Outside of that though, it’s going well. The MotoGP event, in particular, proved to be exceptional – exceptionally interesting, that is. In substitution for the live MotoGP, 10 of the current competitors played a 6-lap Mugello race in the namesake video game.
Well, the real-world-racers performed roughly as expected – with a lot of crashes and even more almost-crashes. Alex Marquez ended up victorious – beating his brother Marc Marquez, who has been the more successful player in the real world.
Crashing and burning
In a real race, with the number of crashes, Alex would have been the only finisher altogether. The tracker in the game was quite busy keeping track of the many incidents. Fans could also see the racers themselves, and there was plenty of entertainment there as well.

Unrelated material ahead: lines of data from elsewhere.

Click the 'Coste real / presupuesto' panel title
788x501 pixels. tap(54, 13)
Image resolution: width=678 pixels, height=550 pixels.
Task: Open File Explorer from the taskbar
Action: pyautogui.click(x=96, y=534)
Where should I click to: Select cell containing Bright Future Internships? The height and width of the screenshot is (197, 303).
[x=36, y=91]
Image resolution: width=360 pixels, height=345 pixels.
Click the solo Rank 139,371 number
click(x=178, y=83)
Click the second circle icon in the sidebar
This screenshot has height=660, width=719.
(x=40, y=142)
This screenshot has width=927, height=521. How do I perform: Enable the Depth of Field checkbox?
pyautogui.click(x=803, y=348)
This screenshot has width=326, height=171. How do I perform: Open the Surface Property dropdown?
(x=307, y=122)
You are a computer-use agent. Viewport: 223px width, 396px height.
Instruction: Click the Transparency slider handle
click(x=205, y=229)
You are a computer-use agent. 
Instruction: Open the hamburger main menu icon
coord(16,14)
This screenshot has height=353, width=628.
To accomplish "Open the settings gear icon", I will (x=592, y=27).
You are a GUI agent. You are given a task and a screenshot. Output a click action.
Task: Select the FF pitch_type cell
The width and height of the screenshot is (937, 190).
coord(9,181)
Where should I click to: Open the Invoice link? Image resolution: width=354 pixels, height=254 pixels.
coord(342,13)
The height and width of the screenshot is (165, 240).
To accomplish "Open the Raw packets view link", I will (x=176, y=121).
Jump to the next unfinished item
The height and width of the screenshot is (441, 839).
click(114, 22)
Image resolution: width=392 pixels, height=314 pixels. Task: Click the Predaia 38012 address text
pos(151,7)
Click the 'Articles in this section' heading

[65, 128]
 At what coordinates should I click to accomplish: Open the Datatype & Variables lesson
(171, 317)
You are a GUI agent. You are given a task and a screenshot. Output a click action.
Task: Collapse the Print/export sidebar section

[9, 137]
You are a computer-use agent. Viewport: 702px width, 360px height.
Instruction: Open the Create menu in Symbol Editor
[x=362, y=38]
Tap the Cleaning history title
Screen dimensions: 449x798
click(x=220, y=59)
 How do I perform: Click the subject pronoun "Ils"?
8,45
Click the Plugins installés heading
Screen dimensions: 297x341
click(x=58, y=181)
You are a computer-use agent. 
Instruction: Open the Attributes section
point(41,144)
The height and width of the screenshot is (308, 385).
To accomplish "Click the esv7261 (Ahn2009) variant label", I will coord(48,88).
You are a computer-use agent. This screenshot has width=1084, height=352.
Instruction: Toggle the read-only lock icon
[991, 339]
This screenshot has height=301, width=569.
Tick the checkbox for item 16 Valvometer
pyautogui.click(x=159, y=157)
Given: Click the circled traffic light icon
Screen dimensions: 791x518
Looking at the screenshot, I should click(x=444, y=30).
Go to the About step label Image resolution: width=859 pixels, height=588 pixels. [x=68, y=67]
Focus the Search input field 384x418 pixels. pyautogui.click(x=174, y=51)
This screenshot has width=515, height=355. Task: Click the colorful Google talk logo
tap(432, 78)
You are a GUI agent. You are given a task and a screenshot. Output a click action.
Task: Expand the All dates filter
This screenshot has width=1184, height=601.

Given that it was played from people’s offices and living rooms, there were kids running in the back, families going about their business and so on. The event was three parts entertainment and one part serious. It did however, succeeded at showing one thing – that esports are the way to go in the current situation.
The StayAtHomeGP is far from the only event to have taken this course. The Formula 1 that has been moved to virtual online mode already. Unlike the MotoGP, the Formula 1 event didn’t feature just pro racers, but also all sorts of other participants – including Liam Payne, Sir Chris Hoy, and Redeye.
Veloce and Motorsport Games’ Pro Series Esports are on the same track. Even some football teams have branched out into FIFA tournaments to substitute the action their fans are missing out on.
As it is, this is a great way for tournaments and series to keep up fan engagement during this crisis. How long it will last is unknown – that’s why the F1 Virtual Grand Prix for example, is setting one race per week until things are back to normal.